In our Solar System, there’s nothing like them, and finding them in distant solar systems has been puzzling. Now a pair of astronomers might have figured it out.

The astronomers are Anthony Piro of Carnegie University and Shreyas Vissapragada, at Caltech. Their paper is titled “Exploring Whether Super-puffs can be Explained as Ringed Exoplanets.” It’s published in The Astronomical Journal.

“We started thinking, what if these planets aren’t airy like cotton candy at all,” Piro said in a press release. “What if the super-puffs seem so large because they are actually surrounded by rings?”

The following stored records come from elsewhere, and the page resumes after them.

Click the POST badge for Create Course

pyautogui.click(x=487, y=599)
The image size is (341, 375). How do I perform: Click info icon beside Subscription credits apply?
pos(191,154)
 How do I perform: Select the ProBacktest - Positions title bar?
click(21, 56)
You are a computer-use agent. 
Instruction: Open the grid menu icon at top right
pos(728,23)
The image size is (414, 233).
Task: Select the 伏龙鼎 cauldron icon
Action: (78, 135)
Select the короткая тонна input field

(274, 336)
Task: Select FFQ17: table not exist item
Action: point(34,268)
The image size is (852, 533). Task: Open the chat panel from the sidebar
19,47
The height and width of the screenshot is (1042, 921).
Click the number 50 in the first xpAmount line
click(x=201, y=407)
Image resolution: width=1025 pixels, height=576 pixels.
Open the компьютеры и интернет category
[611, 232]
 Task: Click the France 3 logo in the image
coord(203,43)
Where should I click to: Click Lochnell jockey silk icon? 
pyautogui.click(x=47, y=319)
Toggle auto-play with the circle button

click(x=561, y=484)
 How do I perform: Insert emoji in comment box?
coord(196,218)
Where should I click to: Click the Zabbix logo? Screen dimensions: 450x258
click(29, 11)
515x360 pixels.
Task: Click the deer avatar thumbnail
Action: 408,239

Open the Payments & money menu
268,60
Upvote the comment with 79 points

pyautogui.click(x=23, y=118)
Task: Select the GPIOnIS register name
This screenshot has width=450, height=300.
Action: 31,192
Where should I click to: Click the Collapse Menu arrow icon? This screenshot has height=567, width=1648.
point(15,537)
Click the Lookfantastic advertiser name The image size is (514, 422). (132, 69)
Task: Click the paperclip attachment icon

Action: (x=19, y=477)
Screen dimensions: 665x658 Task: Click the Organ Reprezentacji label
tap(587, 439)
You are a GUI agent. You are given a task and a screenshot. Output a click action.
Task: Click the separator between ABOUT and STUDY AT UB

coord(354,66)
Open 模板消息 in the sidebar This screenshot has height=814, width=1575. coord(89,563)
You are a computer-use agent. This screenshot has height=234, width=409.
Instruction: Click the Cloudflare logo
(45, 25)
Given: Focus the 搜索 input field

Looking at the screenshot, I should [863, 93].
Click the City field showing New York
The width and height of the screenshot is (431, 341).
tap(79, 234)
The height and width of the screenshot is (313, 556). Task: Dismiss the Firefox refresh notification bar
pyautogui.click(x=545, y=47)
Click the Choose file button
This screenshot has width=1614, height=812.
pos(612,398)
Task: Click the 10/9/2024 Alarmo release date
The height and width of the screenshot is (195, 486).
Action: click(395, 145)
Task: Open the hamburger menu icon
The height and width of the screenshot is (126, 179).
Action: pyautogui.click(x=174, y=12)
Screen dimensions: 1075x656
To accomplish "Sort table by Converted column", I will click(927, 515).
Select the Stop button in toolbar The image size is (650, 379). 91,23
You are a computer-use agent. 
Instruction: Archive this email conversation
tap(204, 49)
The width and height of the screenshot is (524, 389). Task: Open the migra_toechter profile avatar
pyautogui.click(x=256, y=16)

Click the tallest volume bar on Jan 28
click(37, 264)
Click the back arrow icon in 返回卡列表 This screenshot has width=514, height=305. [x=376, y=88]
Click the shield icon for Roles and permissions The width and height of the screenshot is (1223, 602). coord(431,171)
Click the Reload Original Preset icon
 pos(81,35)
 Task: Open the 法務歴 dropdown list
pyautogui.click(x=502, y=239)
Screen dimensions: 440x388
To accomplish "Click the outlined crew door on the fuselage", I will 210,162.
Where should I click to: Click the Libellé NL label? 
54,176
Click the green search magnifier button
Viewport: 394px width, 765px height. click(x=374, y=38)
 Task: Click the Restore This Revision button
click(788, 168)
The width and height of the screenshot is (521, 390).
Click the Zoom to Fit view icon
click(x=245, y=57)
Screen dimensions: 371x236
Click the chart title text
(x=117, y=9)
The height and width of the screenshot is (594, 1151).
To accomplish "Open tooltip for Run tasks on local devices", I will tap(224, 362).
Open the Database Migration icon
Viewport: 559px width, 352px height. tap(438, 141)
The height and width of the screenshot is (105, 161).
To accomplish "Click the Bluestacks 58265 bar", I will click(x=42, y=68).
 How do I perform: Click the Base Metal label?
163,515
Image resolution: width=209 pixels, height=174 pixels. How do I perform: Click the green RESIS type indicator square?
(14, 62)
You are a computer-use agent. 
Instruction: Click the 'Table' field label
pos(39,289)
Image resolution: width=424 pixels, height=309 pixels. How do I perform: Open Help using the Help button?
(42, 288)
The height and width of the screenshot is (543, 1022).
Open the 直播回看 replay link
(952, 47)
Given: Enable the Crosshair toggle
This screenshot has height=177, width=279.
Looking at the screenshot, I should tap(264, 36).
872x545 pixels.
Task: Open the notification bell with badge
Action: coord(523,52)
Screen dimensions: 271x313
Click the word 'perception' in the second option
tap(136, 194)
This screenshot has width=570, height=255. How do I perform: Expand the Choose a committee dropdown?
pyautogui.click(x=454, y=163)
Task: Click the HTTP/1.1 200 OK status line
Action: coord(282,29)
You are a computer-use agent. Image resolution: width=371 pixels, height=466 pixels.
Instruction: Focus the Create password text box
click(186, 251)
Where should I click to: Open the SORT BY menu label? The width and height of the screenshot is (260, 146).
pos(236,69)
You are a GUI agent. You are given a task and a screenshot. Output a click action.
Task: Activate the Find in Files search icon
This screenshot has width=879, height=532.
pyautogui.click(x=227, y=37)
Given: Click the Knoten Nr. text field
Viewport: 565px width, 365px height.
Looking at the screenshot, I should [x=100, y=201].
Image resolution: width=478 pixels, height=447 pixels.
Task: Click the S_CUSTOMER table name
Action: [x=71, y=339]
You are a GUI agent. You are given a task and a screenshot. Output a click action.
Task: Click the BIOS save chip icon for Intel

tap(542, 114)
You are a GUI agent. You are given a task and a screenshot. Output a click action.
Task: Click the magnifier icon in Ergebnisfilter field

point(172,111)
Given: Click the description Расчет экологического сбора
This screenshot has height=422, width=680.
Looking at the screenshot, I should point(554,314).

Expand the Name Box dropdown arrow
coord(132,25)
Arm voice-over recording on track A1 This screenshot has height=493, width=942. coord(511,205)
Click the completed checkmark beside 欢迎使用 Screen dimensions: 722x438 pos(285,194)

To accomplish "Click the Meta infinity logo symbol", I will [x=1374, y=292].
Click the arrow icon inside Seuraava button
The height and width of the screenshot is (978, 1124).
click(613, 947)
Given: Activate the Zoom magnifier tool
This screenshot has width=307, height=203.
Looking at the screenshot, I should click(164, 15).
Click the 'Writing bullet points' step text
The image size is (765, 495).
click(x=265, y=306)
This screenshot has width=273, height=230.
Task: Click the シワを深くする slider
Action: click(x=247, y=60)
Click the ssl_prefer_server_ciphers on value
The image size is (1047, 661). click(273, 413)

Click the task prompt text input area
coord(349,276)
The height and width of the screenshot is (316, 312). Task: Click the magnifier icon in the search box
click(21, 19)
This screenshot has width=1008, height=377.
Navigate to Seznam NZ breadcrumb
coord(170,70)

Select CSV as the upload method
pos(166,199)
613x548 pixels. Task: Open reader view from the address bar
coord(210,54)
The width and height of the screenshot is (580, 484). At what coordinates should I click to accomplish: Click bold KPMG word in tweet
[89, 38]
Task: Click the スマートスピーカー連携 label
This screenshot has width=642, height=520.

Planet-hunters have found over 4,000 confirmed exoplanets. With careful observation, astronomers can constrain exoplanet characteristics like density, mass, size, and even if they’re in the habitable zone of their star. But there’s no real way to determine if these distant objects have rings.

It would be surprising if none did. All of the gas giants and ice giants in our Solar System have rings, though only Saturn’s are easily discernible.

The bulk of exoplanets are discovered with the transit method. That involves carefully observing a planet as it passes between its host star and us. Based on the tiny dip in starlight the planet’s transit causes, astronomers can detect a planet. It’s also how they determine a planet’s other characteristics, along with watching as the star wobbles in response to the planet’s motion.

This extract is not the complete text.